-- Data records follows --

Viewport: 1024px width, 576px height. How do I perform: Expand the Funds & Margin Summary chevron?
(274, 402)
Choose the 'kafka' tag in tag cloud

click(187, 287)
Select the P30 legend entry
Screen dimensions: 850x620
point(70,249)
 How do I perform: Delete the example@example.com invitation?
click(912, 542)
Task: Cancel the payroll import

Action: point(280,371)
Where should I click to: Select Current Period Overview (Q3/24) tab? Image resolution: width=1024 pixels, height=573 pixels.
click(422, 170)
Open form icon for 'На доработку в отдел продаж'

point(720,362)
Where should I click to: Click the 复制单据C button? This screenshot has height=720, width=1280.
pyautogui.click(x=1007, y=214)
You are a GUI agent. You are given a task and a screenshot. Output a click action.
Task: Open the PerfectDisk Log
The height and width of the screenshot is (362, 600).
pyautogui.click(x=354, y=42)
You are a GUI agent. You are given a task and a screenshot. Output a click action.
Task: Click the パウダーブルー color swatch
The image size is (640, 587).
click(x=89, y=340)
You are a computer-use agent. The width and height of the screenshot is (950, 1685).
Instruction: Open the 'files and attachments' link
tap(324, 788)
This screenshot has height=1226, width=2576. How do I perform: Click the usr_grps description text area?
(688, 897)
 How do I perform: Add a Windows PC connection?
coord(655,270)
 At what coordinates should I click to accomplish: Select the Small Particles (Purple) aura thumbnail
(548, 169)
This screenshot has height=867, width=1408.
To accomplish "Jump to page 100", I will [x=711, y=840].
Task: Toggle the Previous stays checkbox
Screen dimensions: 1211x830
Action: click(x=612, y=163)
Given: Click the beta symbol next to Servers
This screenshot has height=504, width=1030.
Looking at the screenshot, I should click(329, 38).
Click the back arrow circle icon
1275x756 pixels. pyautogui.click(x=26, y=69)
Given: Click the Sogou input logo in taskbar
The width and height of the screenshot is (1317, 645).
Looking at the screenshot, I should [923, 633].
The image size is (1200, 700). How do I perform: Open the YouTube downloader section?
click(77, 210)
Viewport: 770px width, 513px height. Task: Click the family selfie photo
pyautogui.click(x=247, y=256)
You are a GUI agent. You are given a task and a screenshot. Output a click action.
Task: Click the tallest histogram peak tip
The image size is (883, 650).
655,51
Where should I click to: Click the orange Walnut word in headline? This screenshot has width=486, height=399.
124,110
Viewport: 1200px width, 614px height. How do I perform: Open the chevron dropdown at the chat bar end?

-- Data records concluded --

• [Problem details]: Your task is to quote all of the data word for word.

• [Completed task]:
Viewport: 1024px width, 576px height. How do I perform: Expand the Funds & Margin Summary chevron?
(274, 402)
Choose the 'kafka' tag in tag cloud

click(187, 287)
Select the P30 legend entry
Screen dimensions: 850x620
point(70,249)
 How do I perform: Delete the example@example.com invitation?
click(912, 542)
Task: Cancel the payroll import

Action: point(280,371)
Where should I click to: Select Current Period Overview (Q3/24) tab? Image resolution: width=1024 pixels, height=573 pixels.
click(422, 170)
Open form icon for 'На доработку в отдел продаж'

point(720,362)
Where should I click to: Click the 复制单据C button? This screenshot has height=720, width=1280.
pyautogui.click(x=1007, y=214)
You are a GUI agent. You are given a task and a screenshot. Output a click action.
Task: Open the PerfectDisk Log
The height and width of the screenshot is (362, 600).
pyautogui.click(x=354, y=42)
You are a GUI agent. You are given a task and a screenshot. Output a click action.
Task: Click the パウダーブルー color swatch
The image size is (640, 587).
click(x=89, y=340)
You are a computer-use agent. The width and height of the screenshot is (950, 1685).
Instruction: Open the 'files and attachments' link
tap(324, 788)
This screenshot has height=1226, width=2576. How do I perform: Click the usr_grps description text area?
(688, 897)
 How do I perform: Add a Windows PC connection?
coord(655,270)
 At what coordinates should I click to accomplish: Select the Small Particles (Purple) aura thumbnail
(548, 169)
This screenshot has height=867, width=1408.
To accomplish "Jump to page 100", I will [x=711, y=840].
Task: Toggle the Previous stays checkbox
Screen dimensions: 1211x830
Action: click(x=612, y=163)
Given: Click the beta symbol next to Servers
This screenshot has height=504, width=1030.
Looking at the screenshot, I should click(329, 38).
Click the back arrow circle icon
1275x756 pixels. pyautogui.click(x=26, y=69)
Given: Click the Sogou input logo in taskbar
The width and height of the screenshot is (1317, 645).
Looking at the screenshot, I should [923, 633].
The image size is (1200, 700). How do I perform: Open the YouTube downloader section?
click(77, 210)
Viewport: 770px width, 513px height. Task: Click the family selfie photo
pyautogui.click(x=247, y=256)
You are a GUI agent. You are given a task and a screenshot. Output a click action.
Task: Click the tallest histogram peak tip
The image size is (883, 650).
655,51
Where should I click to: Click the orange Walnut word in headline? This screenshot has width=486, height=399.
124,110
Viewport: 1200px width, 614px height. How do I perform: Open the chevron dropdown at the chat bar end?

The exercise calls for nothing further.